A lot of companies make the mistake of sending out e-mail messages to their database with little more than a message that reads, “WE HAVE A NEW PRODUCT!” and hope their audience will care.
Instead, think about the journey on which you could take your audience through a special version of your e-mail newsletter. The body copy could simply be the first few paragraphs of the blog post, for instance, with a link to the full offering at the end. From the blog post, they might have a call-to-action to click through to a demo video or register for a webinar. Whatever you do, don’t just look at e-mail as something where you try to shove a message in your customers’ faces.
Another approach could involve linking to helpful background information, such as third-party market research reports that validate your thinking in launching a product in this category, or recent media coverage that references the pain points the product is addressing.
As with e-mail, the content you create for social media channels like Twitter and LinkedIn need to do more than simply tell people you’ve launched a product. Get immediately into the “why” subjects, such as why the industry is facing a particular challenge the product can help solve, or why your company is entering into a category that customers may not have expected.
Every social post should have a call to action of some kind, with the simplest being to check out other assets developed for the launch. A tweet can end with a link to the blog post, for instance, or a LinkedIn post can suggest they download an eBook. Also, think about how you might get influential people in your industry discussing your product launch by using the real-time nature of social platforms to have a Twitter chat, or maybe shooting a roundtable-style video that gets posted to LinkedIn.

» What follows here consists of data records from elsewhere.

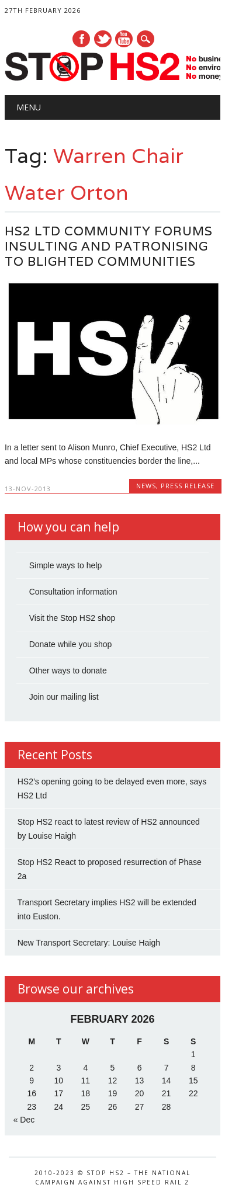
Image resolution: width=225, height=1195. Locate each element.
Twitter (103, 38)
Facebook (81, 38)
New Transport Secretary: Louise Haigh (89, 942)
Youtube (124, 38)
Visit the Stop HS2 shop (72, 618)
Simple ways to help (65, 565)
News (146, 485)
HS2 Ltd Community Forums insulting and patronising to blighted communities (109, 246)
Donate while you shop (70, 644)
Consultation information (73, 591)
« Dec (24, 1119)
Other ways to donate (68, 670)
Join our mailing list (64, 696)
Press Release (187, 485)
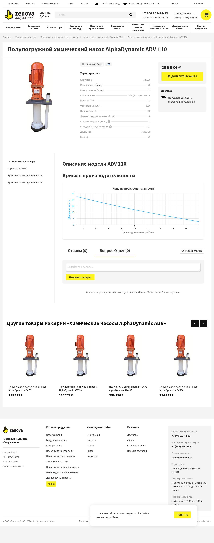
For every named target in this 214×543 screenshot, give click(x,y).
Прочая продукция (201, 27)
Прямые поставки (137, 467)
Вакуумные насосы (34, 27)
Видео (90, 467)
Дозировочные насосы (180, 27)
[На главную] (13, 446)
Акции (70, 3)
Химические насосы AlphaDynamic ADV (103, 37)
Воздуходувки (13, 27)
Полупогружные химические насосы (59, 37)
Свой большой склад (110, 3)
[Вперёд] (203, 340)
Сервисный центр (50, 3)
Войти (175, 3)
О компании (12, 3)
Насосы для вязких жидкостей (138, 27)
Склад (130, 457)
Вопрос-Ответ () (115, 267)
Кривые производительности (25, 175)
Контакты (199, 3)
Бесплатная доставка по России (144, 3)
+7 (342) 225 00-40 (182, 463)
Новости (30, 3)
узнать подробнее (107, 517)
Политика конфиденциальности (95, 537)
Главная (7, 37)
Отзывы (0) (77, 267)
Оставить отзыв (191, 267)
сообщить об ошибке (201, 537)
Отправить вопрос (80, 294)
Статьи (84, 3)
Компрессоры (54, 27)
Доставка (132, 451)
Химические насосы (117, 27)
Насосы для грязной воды (96, 27)
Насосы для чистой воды (75, 27)
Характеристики (17, 168)
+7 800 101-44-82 (155, 13)
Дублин (44, 16)
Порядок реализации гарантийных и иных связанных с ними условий (152, 537)
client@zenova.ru (182, 474)
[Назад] (195, 340)
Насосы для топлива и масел (159, 27)
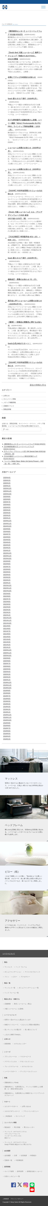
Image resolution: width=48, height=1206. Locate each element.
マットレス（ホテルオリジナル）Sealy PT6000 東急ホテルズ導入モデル (17, 1143)
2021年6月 (6, 634)
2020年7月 (6, 663)
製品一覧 (7, 983)
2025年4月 (6, 510)
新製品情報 (7, 409)
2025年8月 (6, 499)
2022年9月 (6, 593)
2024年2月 (6, 548)
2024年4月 (6, 542)
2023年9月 (6, 561)
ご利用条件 (8, 1116)
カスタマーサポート (11, 1106)
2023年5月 (6, 572)
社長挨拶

There’s no hard-and-fast rule, but generally speaking the more you get into long-form content, the less the content should be about the product launch itself than the business problem it addresses. This is particularly true of an eBook. Nobody’s going to want to download something that feels like a glorified product brochure (which are assets your sales team should already have up their sleeves, by the way).
Instead, think about the bigger picture. If your product helps customers in a sector like financial services save time, for instance, your eBook might want to look at the changing role of the typical customer in that sector and dig deeper into why they are facing tighter deadlines than ever before. You can still talk about the new product in the eBook, but it will feel like a more natural point to make when it’s part of a bigger discussion.
Some customers would much prefer to watch something than to read something. If you’re launching a product that you can actually show in action, you’re one of the lucky ones.
For other firms, animation might be a way of creating a sort of “living infographic” that walks people through the basics of why the product is necessary and how it works. If that sounds too expensive, turn the camera on some of your internal subject matter experts so they can talk about what they’ve personally seen and heard in terms of the challenges the new product could help customers overcome.
Make sure these assets don’t necessarily sit in isolation but reference and link back to each other, giving customers the maximum choice of what to consume. Also think of how you might create iterations or versions of the content that talks about a specific vertical market or customer role. The more you can personalize, the better.
Post-launch, think about things like webinars and live events that will not only allow you to capture sales leads, but to get real-time feedback on the messages customers have been hearing so far, and to delve into more complex questions with greater depth.
And of course, track everything in Marketing Cloud, because the data you capture from this product launch will only make your next one even stronger.